● The tasks:
a – In the passage on text queries and client-side SQL formatting, what protocol do prepared statements use?
b – Summarize the passage on text queries and client-side SQL formatting in two sentences.
c – Print the passage on text queries and client-side SQL formatting exactly, from "PrevUpHomeNext" to "can improve efficiency.".

● Provided passage:
Boost C++ Libraries

...one of the most highly regarded and expertly designed C++ library projects in the world. Herb Sutter and Andrei Alexandrescu, C++ Coding Standards

PrevUpHomeNext

Text queries and client-side SQL formatting

Text queries are those that use MySQL text protocol for execution. Plain strings and with_params use this protocol. This contrasts with prepared statements, which are first prepared and then executed separately, and use a binary protocol.

[Warning] Warning

Never compose SQL queries using raw string concatenation. This is insecure and can lead to SQL injection vulnerabilities. Use the client-side SQL formatting facilities explained in this section to avoid vulnerabilities.

Using text queries you can run multiple semicolon-separated queries, which can improve efficiency.

with_params is the easiest way to use client-side SQL formatting. It can be used as a simpler and more flexible alternative to prepared statements. While prepared statements expand queries server-side, SQL formatting does it client-side. Please read the comparison with prepared statements and the security considerations sections for more info.

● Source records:

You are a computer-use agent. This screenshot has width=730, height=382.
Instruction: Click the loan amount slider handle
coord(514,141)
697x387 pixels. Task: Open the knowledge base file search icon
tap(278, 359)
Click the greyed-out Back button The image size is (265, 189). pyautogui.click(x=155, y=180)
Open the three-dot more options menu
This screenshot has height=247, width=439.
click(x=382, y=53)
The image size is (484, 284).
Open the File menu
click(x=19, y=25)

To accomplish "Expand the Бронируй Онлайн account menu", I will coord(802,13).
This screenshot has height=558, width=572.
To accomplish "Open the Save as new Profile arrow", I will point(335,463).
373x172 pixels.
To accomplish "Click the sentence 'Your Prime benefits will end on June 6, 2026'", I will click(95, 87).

● Worked solutions:
a – Prepared statements use a binary protocol.

b – Text queries, which include plain strings and with_params, run through the MySQL text protocol and can execute multiple semicolon-separated queries, unlike prepared statements, which are prepared and executed separately over a binary protocol. SQL queries should never be built by raw string concatenation because of SQL injection risk, and with_params offers client-side SQL formatting as a simpler, more flexible alternative to prepared statements, which expand queries server-side.

c –
PrevUpHomeNext

Text queries and client-side SQL formatting

Text queries are those that use MySQL text protocol for execution. Plain strings and with_params use this protocol. This contrasts with prepared statements, which are first prepared and then executed separately, and use a binary protocol.

[Warning] Warning

Never compose SQL queries using raw string concatenation. This is insecure and can lead to SQL injection vulnerabilities. Use the client-side SQL formatting facilities explained in this section to avoid vulnerabilities.

Using text queries you can run multiple semicolon-separated queries, which can improve efficiency.